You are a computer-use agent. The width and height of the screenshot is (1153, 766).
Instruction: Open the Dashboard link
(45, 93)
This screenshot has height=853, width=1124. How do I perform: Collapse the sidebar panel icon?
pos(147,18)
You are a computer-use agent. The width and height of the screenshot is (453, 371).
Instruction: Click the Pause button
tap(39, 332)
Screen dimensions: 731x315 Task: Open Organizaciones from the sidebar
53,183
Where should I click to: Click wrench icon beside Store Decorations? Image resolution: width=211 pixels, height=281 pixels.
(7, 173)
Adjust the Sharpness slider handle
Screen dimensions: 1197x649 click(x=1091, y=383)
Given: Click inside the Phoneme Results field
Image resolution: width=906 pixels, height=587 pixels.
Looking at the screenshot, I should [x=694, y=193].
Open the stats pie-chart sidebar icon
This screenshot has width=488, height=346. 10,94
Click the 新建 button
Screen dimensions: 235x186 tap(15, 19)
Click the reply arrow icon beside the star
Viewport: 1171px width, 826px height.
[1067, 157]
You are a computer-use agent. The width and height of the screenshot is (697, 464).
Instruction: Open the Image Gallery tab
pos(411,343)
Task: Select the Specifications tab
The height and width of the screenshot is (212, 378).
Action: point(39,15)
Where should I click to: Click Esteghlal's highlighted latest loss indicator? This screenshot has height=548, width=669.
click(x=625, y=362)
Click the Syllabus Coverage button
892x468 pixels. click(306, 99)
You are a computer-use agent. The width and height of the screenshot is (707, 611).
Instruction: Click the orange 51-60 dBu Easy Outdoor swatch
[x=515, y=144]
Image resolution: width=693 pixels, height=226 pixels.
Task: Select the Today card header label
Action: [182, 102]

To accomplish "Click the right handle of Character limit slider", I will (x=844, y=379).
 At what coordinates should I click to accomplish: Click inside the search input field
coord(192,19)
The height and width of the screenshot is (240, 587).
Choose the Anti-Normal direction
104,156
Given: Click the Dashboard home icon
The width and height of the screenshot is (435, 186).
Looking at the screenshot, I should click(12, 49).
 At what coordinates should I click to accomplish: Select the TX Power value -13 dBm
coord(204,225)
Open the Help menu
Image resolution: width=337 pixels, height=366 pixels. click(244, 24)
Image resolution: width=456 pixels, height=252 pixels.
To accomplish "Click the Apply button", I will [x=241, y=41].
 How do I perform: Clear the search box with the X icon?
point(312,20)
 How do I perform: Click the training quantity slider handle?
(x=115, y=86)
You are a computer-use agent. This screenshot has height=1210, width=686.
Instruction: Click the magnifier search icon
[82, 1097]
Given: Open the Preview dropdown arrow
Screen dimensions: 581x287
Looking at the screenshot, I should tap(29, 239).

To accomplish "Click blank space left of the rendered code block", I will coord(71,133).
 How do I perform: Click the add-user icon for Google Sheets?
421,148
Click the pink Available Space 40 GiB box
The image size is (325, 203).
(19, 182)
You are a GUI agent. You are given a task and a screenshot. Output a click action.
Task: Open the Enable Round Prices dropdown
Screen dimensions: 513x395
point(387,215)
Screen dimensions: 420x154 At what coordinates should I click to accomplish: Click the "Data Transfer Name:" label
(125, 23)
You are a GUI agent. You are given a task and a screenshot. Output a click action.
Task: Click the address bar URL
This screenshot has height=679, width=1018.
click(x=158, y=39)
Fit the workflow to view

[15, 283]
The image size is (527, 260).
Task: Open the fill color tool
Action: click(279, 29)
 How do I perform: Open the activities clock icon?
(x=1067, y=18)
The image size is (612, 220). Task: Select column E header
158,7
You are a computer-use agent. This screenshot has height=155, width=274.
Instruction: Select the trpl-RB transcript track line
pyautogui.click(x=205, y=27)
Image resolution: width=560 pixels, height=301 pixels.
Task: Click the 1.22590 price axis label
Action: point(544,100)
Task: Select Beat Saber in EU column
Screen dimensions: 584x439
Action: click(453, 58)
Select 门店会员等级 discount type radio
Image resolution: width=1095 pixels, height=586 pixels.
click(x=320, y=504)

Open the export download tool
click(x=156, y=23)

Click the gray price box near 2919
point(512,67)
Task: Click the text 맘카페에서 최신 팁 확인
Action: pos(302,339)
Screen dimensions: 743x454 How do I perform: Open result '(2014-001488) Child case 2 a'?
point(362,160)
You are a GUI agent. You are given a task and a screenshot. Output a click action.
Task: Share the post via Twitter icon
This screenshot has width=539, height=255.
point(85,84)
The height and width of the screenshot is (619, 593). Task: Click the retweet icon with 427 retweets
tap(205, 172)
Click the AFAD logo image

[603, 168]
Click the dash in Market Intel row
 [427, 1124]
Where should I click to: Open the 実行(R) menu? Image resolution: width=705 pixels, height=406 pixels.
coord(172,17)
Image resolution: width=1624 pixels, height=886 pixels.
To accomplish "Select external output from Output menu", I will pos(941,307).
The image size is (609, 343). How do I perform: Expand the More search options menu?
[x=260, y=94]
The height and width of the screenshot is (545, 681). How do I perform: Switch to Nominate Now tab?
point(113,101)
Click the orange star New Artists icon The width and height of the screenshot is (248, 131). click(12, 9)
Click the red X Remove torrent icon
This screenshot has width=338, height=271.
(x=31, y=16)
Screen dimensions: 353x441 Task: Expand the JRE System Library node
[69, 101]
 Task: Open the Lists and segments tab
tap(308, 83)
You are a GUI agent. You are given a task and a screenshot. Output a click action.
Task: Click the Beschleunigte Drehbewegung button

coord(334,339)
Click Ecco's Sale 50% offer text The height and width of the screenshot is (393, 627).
---+---
Required action
What is needed is an exact transcription of every entry.

Completed exercise
You are a computer-use agent. The width and height of the screenshot is (1153, 766).
Instruction: Open the Dashboard link
(45, 93)
This screenshot has height=853, width=1124. How do I perform: Collapse the sidebar panel icon?
pos(147,18)
You are a computer-use agent. The width and height of the screenshot is (453, 371).
Instruction: Click the Pause button
tap(39, 332)
Screen dimensions: 731x315 Task: Open Organizaciones from the sidebar
53,183
Where should I click to: Click wrench icon beside Store Decorations? Image resolution: width=211 pixels, height=281 pixels.
(7, 173)
Adjust the Sharpness slider handle
Screen dimensions: 1197x649 click(x=1091, y=383)
Given: Click inside the Phoneme Results field
Image resolution: width=906 pixels, height=587 pixels.
Looking at the screenshot, I should [x=694, y=193].
Open the stats pie-chart sidebar icon
This screenshot has width=488, height=346. 10,94
Click the 新建 button
Screen dimensions: 235x186 tap(15, 19)
Click the reply arrow icon beside the star
Viewport: 1171px width, 826px height.
[1067, 157]
You are a computer-use agent. The width and height of the screenshot is (697, 464).
Instruction: Open the Image Gallery tab
pos(411,343)
Task: Select the Specifications tab
The height and width of the screenshot is (212, 378).
Action: point(39,15)
Where should I click to: Click Esteghlal's highlighted latest loss indicator? This screenshot has height=548, width=669.
click(x=625, y=362)
Click the Syllabus Coverage button
892x468 pixels. click(306, 99)
You are a computer-use agent. The width and height of the screenshot is (707, 611).
Instruction: Click the orange 51-60 dBu Easy Outdoor swatch
[x=515, y=144]
Image resolution: width=693 pixels, height=226 pixels.
Task: Select the Today card header label
Action: [182, 102]

To accomplish "Click the right handle of Character limit slider", I will (x=844, y=379).
 At what coordinates should I click to accomplish: Click inside the search input field
coord(192,19)
The height and width of the screenshot is (240, 587).
Choose the Anti-Normal direction
104,156
Given: Click the Dashboard home icon
The width and height of the screenshot is (435, 186).
Looking at the screenshot, I should click(12, 49).
 At what coordinates should I click to accomplish: Select the TX Power value -13 dBm
coord(204,225)
Open the Help menu
Image resolution: width=337 pixels, height=366 pixels. click(244, 24)
Image resolution: width=456 pixels, height=252 pixels.
To accomplish "Click the Apply button", I will [x=241, y=41].
 How do I perform: Clear the search box with the X icon?
point(312,20)
 How do I perform: Click the training quantity slider handle?
(x=115, y=86)
You are a computer-use agent. This screenshot has height=1210, width=686.
Instruction: Click the magnifier search icon
[82, 1097]
Given: Open the Preview dropdown arrow
Screen dimensions: 581x287
Looking at the screenshot, I should tap(29, 239).

To accomplish "Click blank space left of the rendered code block", I will coord(71,133).
 How do I perform: Click the add-user icon for Google Sheets?
421,148
Click the pink Available Space 40 GiB box
The image size is (325, 203).
(19, 182)
You are a GUI agent. You are given a task and a screenshot. Output a click action.
Task: Open the Enable Round Prices dropdown
Screen dimensions: 513x395
point(387,215)
Screen dimensions: 420x154 At what coordinates should I click to accomplish: Click the "Data Transfer Name:" label
(125, 23)
You are a GUI agent. You are given a task and a screenshot. Output a click action.
Task: Click the address bar URL
This screenshot has height=679, width=1018.
click(x=158, y=39)
Fit the workflow to view

[15, 283]
The image size is (527, 260).
Task: Open the fill color tool
Action: click(279, 29)
 How do I perform: Open the activities clock icon?
(x=1067, y=18)
The image size is (612, 220). Task: Select column E header
158,7
You are a computer-use agent. This screenshot has height=155, width=274.
Instruction: Select the trpl-RB transcript track line
pyautogui.click(x=205, y=27)
Image resolution: width=560 pixels, height=301 pixels.
Task: Click the 1.22590 price axis label
Action: point(544,100)
Task: Select Beat Saber in EU column
Screen dimensions: 584x439
Action: click(453, 58)
Select 门店会员等级 discount type radio
Image resolution: width=1095 pixels, height=586 pixels.
click(x=320, y=504)

Open the export download tool
click(x=156, y=23)

Click the gray price box near 2919
point(512,67)
Task: Click the text 맘카페에서 최신 팁 확인
Action: pos(302,339)
Screen dimensions: 743x454 How do I perform: Open result '(2014-001488) Child case 2 a'?
point(362,160)
You are a GUI agent. You are given a task and a screenshot. Output a click action.
Task: Share the post via Twitter icon
This screenshot has width=539, height=255.
point(85,84)
The height and width of the screenshot is (619, 593). Task: Click the retweet icon with 427 retweets
tap(205, 172)
Click the AFAD logo image

[603, 168]
Click the dash in Market Intel row
 [427, 1124]
Where should I click to: Open the 実行(R) menu? Image resolution: width=705 pixels, height=406 pixels.
coord(172,17)
Image resolution: width=1624 pixels, height=886 pixels.
To accomplish "Select external output from Output menu", I will pos(941,307).
The image size is (609, 343). How do I perform: Expand the More search options menu?
[x=260, y=94]
The height and width of the screenshot is (545, 681). How do I perform: Switch to Nominate Now tab?
point(113,101)
Click the orange star New Artists icon The width and height of the screenshot is (248, 131). click(12, 9)
Click the red X Remove torrent icon
This screenshot has width=338, height=271.
(x=31, y=16)
Screen dimensions: 353x441 Task: Expand the JRE System Library node
[69, 101]
 Task: Open the Lists and segments tab
tap(308, 83)
You are a GUI agent. You are given a task and a screenshot. Output a click action.
Task: Click the Beschleunigte Drehbewegung button

coord(334,339)
Click Ecco's Sale 50% offer text The height and width of the screenshot is (393, 627).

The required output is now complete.